— start of RECORDED INFORMATION —

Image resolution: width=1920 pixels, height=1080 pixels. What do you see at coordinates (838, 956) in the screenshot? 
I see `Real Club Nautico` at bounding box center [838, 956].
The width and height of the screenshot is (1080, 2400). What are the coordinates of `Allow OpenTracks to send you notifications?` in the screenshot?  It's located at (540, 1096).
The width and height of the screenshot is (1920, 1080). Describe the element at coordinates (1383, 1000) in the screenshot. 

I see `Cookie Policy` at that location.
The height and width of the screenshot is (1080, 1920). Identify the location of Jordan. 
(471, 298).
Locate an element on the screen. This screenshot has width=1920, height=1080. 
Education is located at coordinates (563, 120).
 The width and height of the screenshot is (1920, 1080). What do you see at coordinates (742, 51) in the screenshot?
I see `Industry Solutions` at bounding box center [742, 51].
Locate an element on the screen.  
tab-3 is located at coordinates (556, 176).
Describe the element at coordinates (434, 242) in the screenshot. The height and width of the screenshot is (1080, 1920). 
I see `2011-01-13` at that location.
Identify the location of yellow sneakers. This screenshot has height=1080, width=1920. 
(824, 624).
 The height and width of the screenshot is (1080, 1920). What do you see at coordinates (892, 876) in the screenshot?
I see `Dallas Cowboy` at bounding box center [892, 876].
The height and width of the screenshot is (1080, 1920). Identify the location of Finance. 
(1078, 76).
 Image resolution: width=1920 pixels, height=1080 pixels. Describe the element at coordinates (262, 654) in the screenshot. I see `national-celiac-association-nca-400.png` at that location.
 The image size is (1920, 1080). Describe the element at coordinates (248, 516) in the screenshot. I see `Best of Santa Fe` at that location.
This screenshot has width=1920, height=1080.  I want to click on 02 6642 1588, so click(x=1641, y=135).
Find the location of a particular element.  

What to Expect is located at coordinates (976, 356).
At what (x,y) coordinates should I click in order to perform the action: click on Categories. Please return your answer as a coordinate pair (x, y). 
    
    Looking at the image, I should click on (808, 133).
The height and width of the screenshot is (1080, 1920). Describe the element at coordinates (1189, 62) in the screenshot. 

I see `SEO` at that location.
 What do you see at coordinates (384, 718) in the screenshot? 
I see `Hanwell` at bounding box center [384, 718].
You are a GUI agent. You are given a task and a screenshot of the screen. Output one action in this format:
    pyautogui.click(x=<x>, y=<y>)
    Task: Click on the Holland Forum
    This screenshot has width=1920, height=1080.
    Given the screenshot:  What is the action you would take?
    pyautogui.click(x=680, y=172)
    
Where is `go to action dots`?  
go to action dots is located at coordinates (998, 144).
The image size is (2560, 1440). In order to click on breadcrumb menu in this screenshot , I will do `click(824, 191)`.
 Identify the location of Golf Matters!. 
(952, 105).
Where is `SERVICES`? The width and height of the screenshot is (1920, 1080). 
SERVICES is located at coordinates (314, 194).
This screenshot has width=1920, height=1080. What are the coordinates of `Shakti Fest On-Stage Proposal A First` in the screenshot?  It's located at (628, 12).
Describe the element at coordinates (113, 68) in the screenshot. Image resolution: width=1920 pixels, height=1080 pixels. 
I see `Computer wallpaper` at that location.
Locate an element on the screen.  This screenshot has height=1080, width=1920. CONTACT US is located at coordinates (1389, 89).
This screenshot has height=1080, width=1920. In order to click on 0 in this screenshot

— end of RECORDED INFORMATION —

__AIM__
Change "width" to "breadth" in the lines of the listing starting at its first line and ending at the line that contains "The width and height of the screenshot is (1080, 2400).", and write out only those lines with nothing else altered.

__COMPLETE ANSWER__
Image resolution: breadth=1920 pixels, height=1080 pixels. What do you see at coordinates (838, 956) in the screenshot? 
I see `Real Club Nautico` at bounding box center [838, 956].
The breadth and height of the screenshot is (1080, 2400). What are the coordinates of `Allow OpenTracks to send you notifications?` in the screenshot?  It's located at (540, 1096).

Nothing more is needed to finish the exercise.